TYLER (KYTX) - H1N1 is responsible for another death in east Texas. Tuesday and again Friday someone with the virus died at Good Shepherd Medical Center in Longview.
CBS 19's Katiera Winfrey found out, most flu cases this year appear to be the H1N1 strain, and the death rate is growing.
East Texan Jerry Easter is taking a precaution. "I went and got my flu show this morning."
He had been holding out getting the shot. "I know I had to go get mine, I had to get this down, I didn't want to be a victim."
This year's flu shot protects against several strains including H1N1. Dr. Jonathan MacClements with the Smith County Health Authority says each year some strains emerge stronger than others.
"It's always hard to predict how bad that particular strain will be until it actually occurs," he said.
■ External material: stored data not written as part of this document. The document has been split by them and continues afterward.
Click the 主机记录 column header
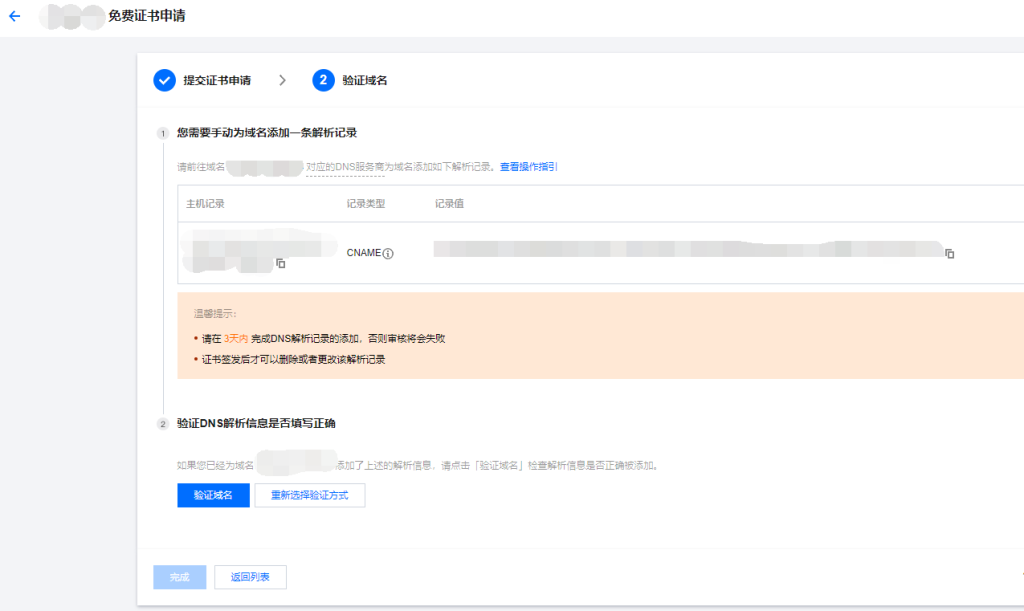The width and height of the screenshot is (1024, 611). 205,204
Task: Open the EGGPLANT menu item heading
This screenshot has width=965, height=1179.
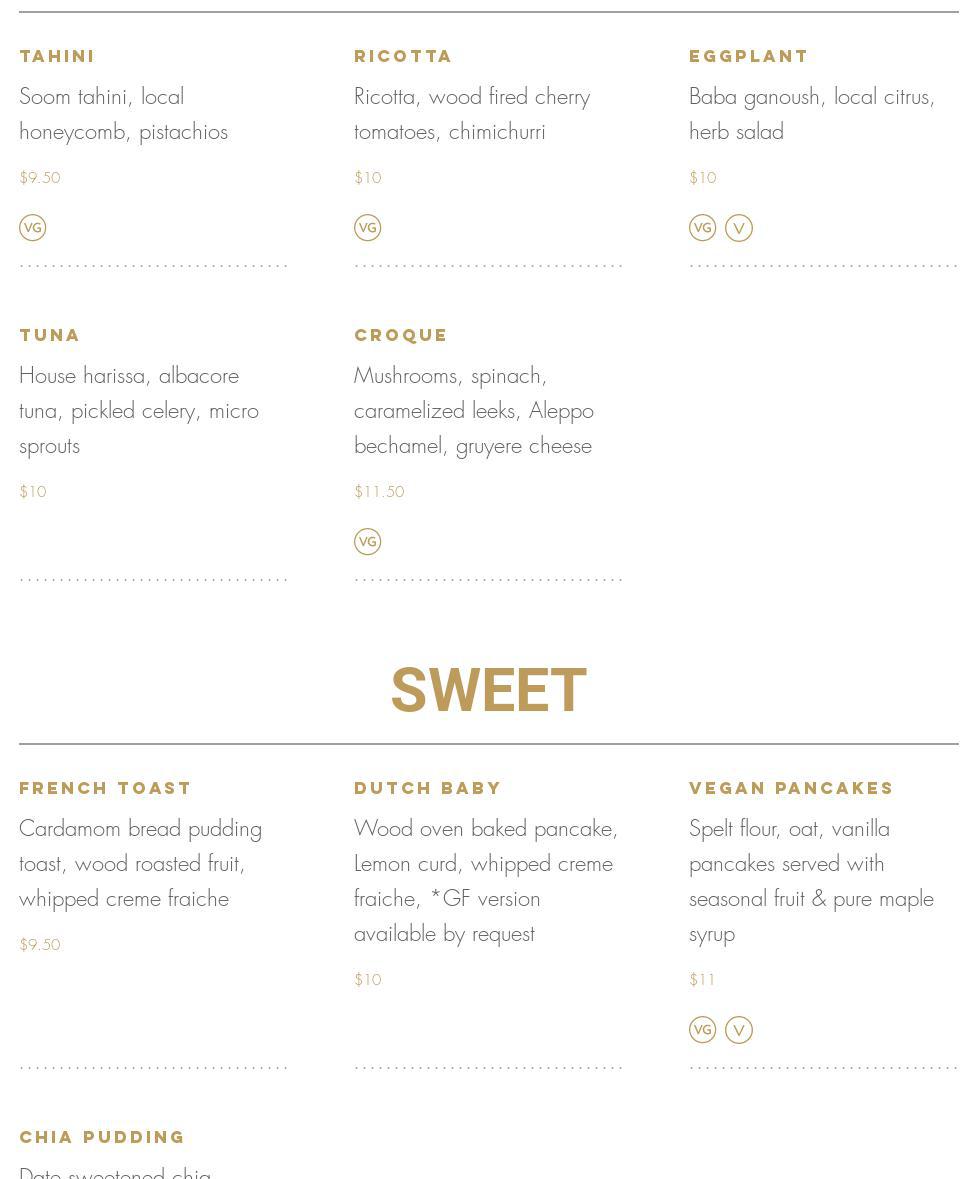Action: tap(748, 56)
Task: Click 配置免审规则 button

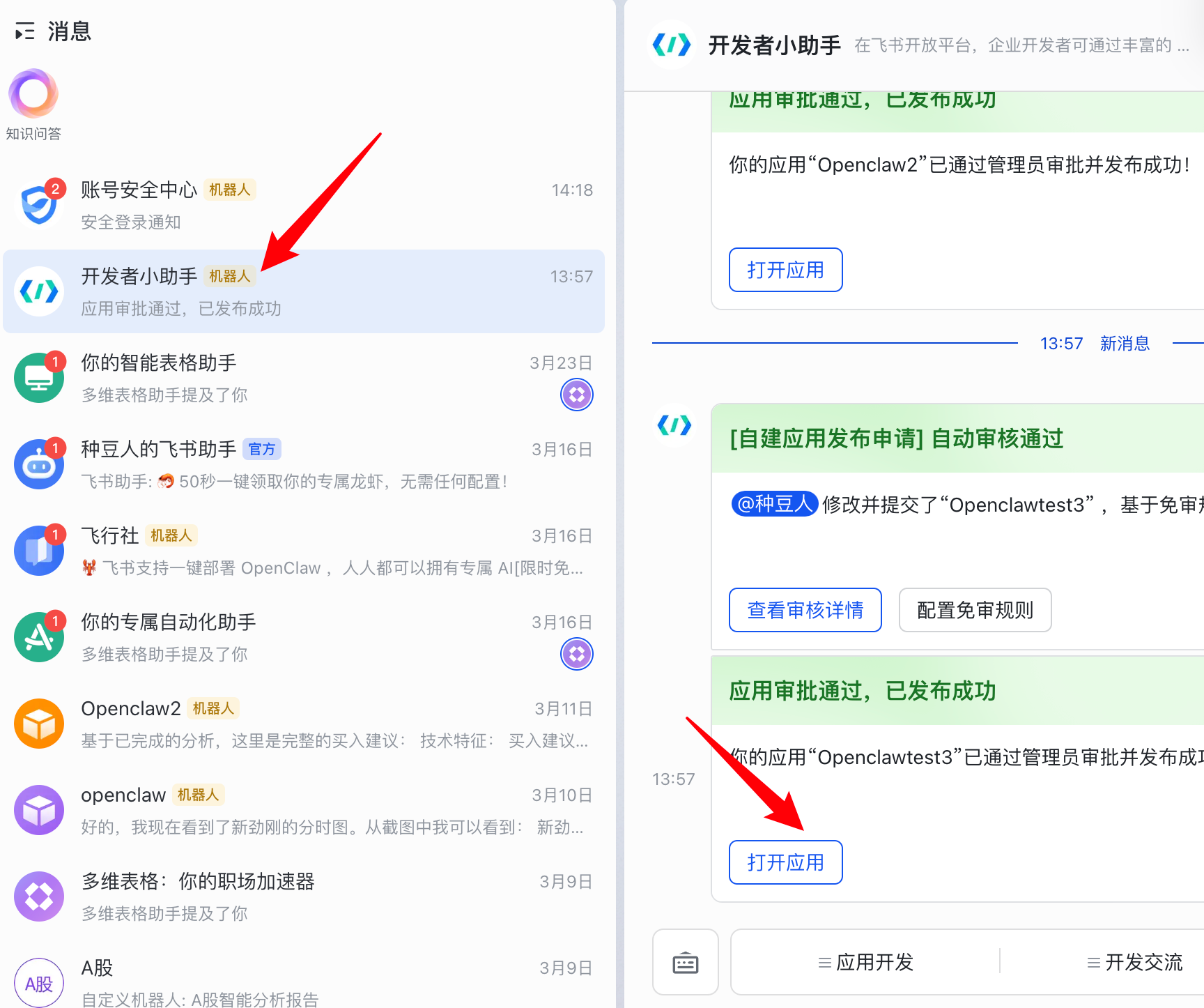Action: pos(974,610)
This year the CDC and the Texas Department of State Health Services have noticed a large number of flu cases in the state are H1N1.
In fact, of the 13-hundred cases recently reported in the Houston area -- 87 percent were H1N1.
In the last week, the CDC has categorized influenza cases as high in four states including Texas.
Each year about 36,000 to 40,000 people die from your typical flu virus. Doctors say, so you're not one of those statistics just go ahead and take the shot.
The flu vaccination's job is to launch your immune response in the event that you are exposed to the virus. Dr. MacClemets says that way if you do come across the virus your body will already have the built up antibodies.
The primary symptoms people will see with the flu of any type are extreme head ache, muscle pains, and the typical cold symptoms of a runny nose and sneezing.